Task directions —
With the images set aside, retype every record below character for character.

Data to process —
::::

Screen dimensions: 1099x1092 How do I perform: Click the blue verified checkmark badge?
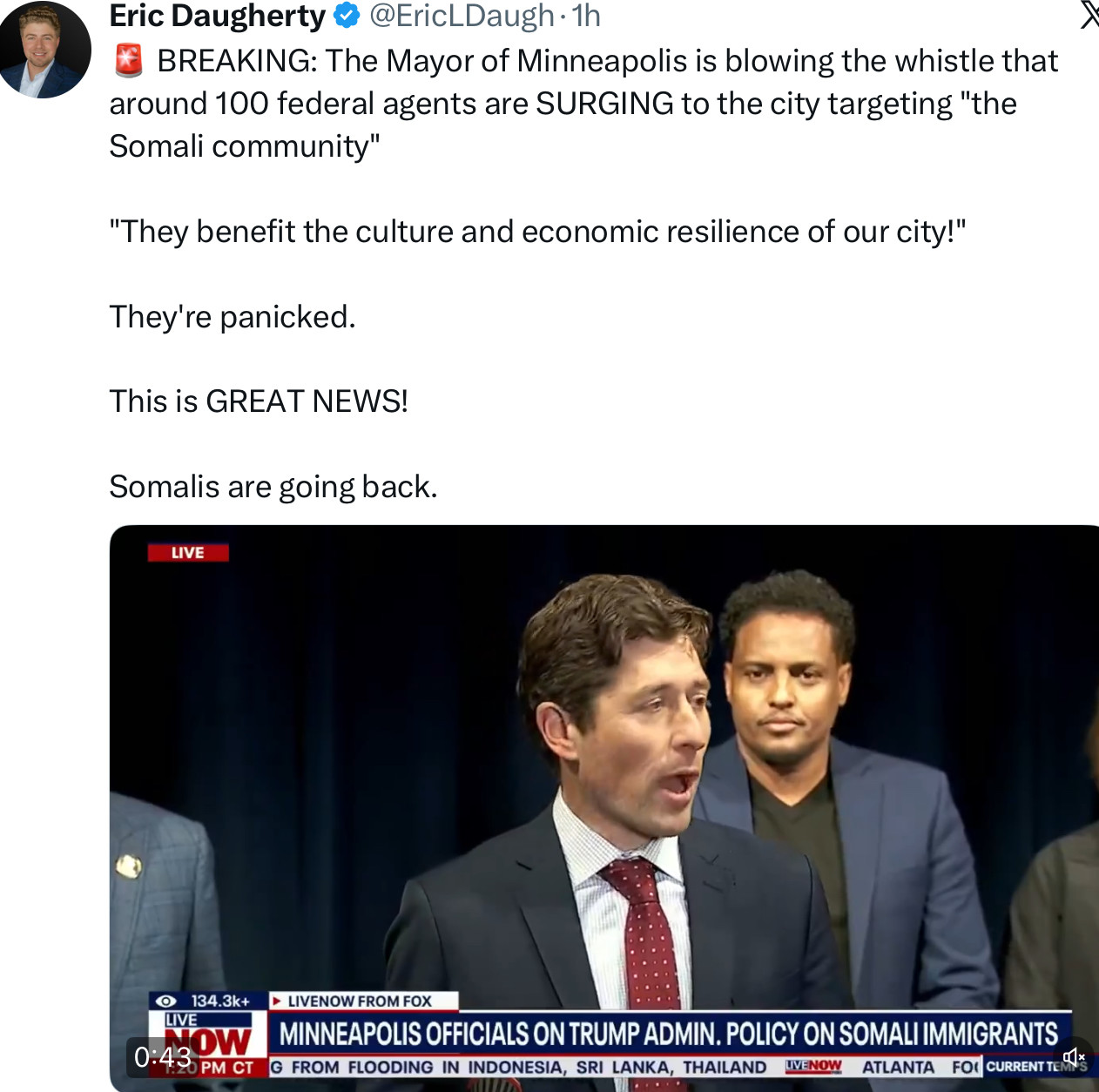point(347,16)
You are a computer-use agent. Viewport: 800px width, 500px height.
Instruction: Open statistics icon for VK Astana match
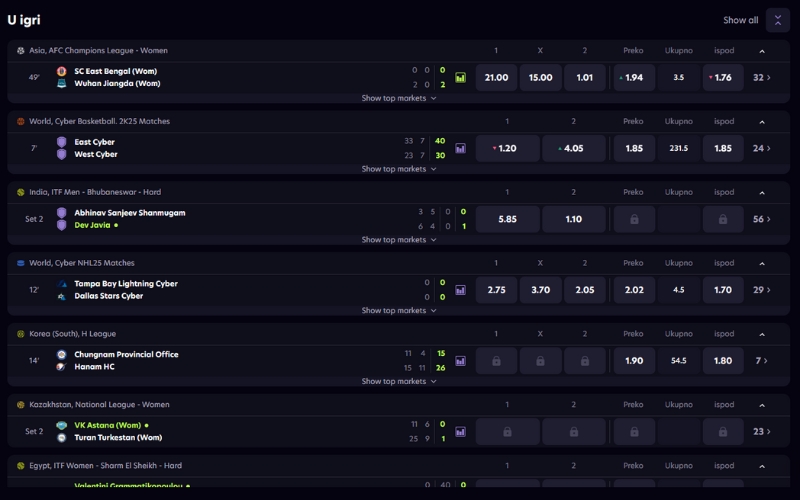[x=461, y=432]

::::

Exercise output —
Screen dimensions: 1099x1092 How do I perform: Click the blue verified checkmark badge?
point(347,16)
You are a computer-use agent. Viewport: 800px width, 500px height.
Instruction: Open statistics icon for VK Astana match
[x=461, y=432]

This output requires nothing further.